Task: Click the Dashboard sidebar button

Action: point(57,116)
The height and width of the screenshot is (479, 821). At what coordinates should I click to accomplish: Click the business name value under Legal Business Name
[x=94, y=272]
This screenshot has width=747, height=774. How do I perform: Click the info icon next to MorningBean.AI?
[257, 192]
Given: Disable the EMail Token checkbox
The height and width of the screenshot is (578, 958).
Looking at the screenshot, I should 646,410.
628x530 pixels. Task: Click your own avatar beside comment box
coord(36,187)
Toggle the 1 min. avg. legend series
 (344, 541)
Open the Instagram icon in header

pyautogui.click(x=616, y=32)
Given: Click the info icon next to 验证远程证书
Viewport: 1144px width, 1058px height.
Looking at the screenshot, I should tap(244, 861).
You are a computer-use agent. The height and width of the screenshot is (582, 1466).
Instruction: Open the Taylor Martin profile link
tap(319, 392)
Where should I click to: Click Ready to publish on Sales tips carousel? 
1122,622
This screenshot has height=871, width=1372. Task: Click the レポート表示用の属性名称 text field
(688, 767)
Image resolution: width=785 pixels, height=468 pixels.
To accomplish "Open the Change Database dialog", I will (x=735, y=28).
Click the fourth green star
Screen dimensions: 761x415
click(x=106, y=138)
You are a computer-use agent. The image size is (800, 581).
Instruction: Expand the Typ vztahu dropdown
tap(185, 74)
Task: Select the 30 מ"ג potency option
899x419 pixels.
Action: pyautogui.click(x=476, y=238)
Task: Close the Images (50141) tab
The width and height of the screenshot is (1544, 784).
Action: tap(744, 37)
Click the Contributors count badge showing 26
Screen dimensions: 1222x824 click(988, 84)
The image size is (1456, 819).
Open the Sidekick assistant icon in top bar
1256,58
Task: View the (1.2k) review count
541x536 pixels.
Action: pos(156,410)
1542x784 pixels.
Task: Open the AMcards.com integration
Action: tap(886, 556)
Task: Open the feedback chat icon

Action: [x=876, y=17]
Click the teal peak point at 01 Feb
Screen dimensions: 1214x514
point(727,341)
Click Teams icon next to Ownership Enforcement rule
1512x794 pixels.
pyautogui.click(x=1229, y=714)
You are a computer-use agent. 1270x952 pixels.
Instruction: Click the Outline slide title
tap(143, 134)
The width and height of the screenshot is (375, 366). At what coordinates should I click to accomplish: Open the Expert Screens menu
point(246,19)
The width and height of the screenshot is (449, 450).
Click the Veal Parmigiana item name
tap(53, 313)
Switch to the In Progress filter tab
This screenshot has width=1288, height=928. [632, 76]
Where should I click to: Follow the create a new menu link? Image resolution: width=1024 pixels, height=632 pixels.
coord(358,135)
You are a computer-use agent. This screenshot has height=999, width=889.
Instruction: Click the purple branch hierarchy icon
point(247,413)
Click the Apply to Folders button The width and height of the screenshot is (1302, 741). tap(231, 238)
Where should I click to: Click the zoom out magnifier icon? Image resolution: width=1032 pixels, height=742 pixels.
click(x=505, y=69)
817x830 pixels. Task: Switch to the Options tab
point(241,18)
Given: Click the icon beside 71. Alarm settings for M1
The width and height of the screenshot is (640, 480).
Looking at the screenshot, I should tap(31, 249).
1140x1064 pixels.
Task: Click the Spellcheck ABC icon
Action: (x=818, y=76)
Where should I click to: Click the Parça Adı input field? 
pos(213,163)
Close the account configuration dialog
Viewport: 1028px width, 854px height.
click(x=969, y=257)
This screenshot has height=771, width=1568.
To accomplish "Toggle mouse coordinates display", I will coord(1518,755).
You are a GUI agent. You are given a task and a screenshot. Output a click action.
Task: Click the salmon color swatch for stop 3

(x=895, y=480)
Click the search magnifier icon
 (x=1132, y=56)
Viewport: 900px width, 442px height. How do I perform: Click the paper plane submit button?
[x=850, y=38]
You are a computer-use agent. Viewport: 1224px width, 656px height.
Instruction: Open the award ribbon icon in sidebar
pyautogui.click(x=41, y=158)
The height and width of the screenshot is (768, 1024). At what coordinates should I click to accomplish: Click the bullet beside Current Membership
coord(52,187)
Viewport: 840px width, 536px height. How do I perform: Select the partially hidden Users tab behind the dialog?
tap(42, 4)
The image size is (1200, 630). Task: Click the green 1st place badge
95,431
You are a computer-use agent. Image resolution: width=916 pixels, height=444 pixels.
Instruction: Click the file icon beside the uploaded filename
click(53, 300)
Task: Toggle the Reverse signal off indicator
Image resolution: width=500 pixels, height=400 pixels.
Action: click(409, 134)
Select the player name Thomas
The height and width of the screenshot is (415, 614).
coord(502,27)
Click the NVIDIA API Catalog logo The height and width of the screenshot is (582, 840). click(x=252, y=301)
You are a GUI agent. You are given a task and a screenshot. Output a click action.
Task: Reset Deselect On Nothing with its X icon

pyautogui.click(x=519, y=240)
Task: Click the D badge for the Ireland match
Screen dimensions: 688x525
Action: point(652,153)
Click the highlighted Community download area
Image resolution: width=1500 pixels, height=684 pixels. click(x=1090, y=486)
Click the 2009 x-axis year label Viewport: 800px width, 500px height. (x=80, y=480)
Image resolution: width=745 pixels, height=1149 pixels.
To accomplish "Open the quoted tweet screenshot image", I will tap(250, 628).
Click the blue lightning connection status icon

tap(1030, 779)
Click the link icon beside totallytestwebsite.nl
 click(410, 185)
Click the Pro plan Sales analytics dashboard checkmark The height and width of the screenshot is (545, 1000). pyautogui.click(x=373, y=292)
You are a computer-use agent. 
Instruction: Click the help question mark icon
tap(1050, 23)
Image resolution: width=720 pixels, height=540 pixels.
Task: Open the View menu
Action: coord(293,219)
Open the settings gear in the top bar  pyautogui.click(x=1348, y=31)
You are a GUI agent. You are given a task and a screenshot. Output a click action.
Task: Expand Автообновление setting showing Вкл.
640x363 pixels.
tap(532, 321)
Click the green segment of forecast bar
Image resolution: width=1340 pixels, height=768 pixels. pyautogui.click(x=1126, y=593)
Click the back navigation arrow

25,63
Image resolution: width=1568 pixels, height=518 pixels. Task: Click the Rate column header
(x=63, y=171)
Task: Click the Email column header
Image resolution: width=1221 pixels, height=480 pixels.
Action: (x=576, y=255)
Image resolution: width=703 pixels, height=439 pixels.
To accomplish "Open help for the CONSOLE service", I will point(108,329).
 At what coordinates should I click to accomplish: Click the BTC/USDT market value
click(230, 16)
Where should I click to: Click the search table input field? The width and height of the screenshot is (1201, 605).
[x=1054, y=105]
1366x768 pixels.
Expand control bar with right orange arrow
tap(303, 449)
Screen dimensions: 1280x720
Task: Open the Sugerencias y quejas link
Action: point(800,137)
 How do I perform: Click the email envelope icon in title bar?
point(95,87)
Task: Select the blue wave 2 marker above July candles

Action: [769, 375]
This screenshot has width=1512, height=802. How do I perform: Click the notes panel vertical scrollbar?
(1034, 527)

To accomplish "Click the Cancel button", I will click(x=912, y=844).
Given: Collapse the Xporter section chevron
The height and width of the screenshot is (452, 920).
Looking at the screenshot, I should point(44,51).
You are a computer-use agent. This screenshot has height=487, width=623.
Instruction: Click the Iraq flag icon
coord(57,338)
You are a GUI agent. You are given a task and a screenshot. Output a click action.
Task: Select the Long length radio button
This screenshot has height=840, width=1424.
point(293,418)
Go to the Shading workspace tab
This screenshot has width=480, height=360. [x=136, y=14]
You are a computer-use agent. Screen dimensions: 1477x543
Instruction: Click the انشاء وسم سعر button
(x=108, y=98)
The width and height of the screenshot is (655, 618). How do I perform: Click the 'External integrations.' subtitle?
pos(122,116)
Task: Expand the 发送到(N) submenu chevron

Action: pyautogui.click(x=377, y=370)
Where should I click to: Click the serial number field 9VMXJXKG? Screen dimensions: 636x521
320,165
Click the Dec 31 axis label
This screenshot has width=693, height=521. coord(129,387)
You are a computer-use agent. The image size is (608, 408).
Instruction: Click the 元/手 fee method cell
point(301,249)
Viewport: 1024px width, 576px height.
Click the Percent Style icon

* _EXERCISE INSTRUCTIONS_
Set down exactly the line with "The width and height of the screenshot is (655, 618)." and each line after it up to the end of the records, adding nothing.

* _RESULT OF THE EXERCISE_
The width and height of the screenshot is (655, 618). How do I perform: Click the 'External integrations.' subtitle?
pos(122,116)
Task: Expand the 发送到(N) submenu chevron

Action: pyautogui.click(x=377, y=370)
Where should I click to: Click the serial number field 9VMXJXKG? Screen dimensions: 636x521
320,165
Click the Dec 31 axis label
This screenshot has width=693, height=521. coord(129,387)
You are a computer-use agent. The image size is (608, 408).
Instruction: Click the 元/手 fee method cell
point(301,249)
Viewport: 1024px width, 576px height.
Click the Percent Style icon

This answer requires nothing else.